Unübersichtlich ist das Verhältnis der in § 1 Abs. 2 genannten Aufenthaltstitel zu den Folgen eines Asylantrages. Wenn und solange ein Ausländer eine Aufenthaltsgestattung als Asylbewerber besitzt, erlischt eine ihm vor Stellung seines Asylantrages erteilte Aufenthaltserlaubnis, wenn diese keine längere Geltungsdauer als 6 Monate hat (Deibel, ZAR 2011 S. 128; § 55 Abs. 2 AsylVfG). Dies gilt auch für die Fiktionswirkung von Anträgen auf Erteilung oder Verlängerung einer Aufenthaltserlaubnis gemäß § 81 Abs. 3 und Abs. 4 AufenthG, über die von der Ausländerverwaltung noch nicht entschieden wurde.

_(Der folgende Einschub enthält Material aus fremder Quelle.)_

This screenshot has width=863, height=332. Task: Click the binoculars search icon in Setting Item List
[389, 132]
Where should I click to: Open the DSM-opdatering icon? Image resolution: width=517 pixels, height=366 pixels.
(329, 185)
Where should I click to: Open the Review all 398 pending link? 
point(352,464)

Unberührt vom Asylantrag bleiben aber solche Aufenthaltserlaubnisse mit einer Gesamtgeltungsdauer von mehr als 6 Monaten. Diese Erlaubnisse erlöschen also durch den Asylantrag nicht. Dies gilt auch für die Fiktionswirkung eines Antrages auf Verlängerung einer Aufenthaltserlaubnis mit einer Gesamtgeltungsdauer von mehr als 6 Monaten gemäß § 81 Abs. 4 AufenthG (Deibel, a. a. O.). Dies hat für den genannten Personenkreis die Folge, dass sie keine Leistungen nach dem AsylbLG, sondern die höheren Leistungen nach dem SGB II bzw. SGB XII beziehen können (Deibel, a.a.O).

 

Rz. 35

Nach den Gesetzgebungsmaterialien soll die Besserstellung nach § 1 Abs. 2 erfolgen, weil bei der dort angesprochenen Gruppe von Ausländern keine asylverfahrensrechtlichen Gründe maßgeblich sind und damit eine soziale Einbindung erforderlich ist (Hohm, a. a. O., unter Hinweis auf BT-Drs. 12/4451 S. 5). Das Gesetz geht hier von einer weiter fortschreitenden Integration und Verfestigung des Aufenthaltsstatus aus, sodass diese Personen nach Erteilung des weiteren Aufenthaltstitels nur noch in den oben genannten 6 Monaten Leistungen nach dem AsylbLG und danach höhere Leistungen nach dem SGB II oder dem SGB XII erhalten sollen (Hohm, in: Schellhorn/Schellhorn/Hohm, SGB XII, § 1 AsylbLG Rz. 22; kritisch zur gesetzlichen Formulierung und zum Anwendungsbereich Birk, in: LPK-SGB XII, § 1 AsylbLG Rz. 12). Streitig ist, ob der Leistungsausschluss nach § 1 Abs. 2 auf solche Situationen entsprechend anzuwenden ist, in denen zunächst eine auf 6 Monate befristete Aufenthaltserlaubnis nach § 23a (Aufenthaltsgewährung in Härtefällen) bzw. § 25 Abs. 3 AufenthG (Aufenthaltserlaubnis bei Abschiebungsverbot) erteilt worden ist und diese nach Ablauf des Befristungszeitraums wiederum befristet verlängert worden ist (bejahend Birk, a. a. O.; a. A. wohl Adolph, in: Linhart/Adolph, SGB II, SGB XII, AsylbLG, § 1 AsylbLG Rz. 46: "keine Addition der Zeiträume bei verschiedenen Aufenthaltstiteln").

 

Rz. 36

Zutreffend wird Abs. 2 in der Kommentarliteratur (vgl. nur Birk, a. a. O., Rz. 12) als schwer verständlich beschrieben. Erfasst werden aber wohl auch Aufenthaltstitel nach § 25 Abs. 3 mit einer Gesamtgeltungsdauer von mehr als 6 Monaten (wie hier Hohm, a. a. O., § 1 Rz. 105). Maßgeblich ist bei allen Titeln, dass diese auch tatsächlich erteilt wurden, ein bloßer Anspruch auf den Titel reicht nicht aus (LSG Nordrhein-Westfalen, Urteil v. 12.4.2011, L 20 AY 28/08, bestätigt durch BSG, Urteil v. 20.12.2012, B 7 AY 1/11 R, alt: B 8 AY 1/11 R). Maßgeblich für die Berechnung der Gesamtgeltungsdauer ist der erlaubte und nicht der tatsächliche Aufenthalt des Ausländers (Hohm, a. a. O., § 1 Rz. 106).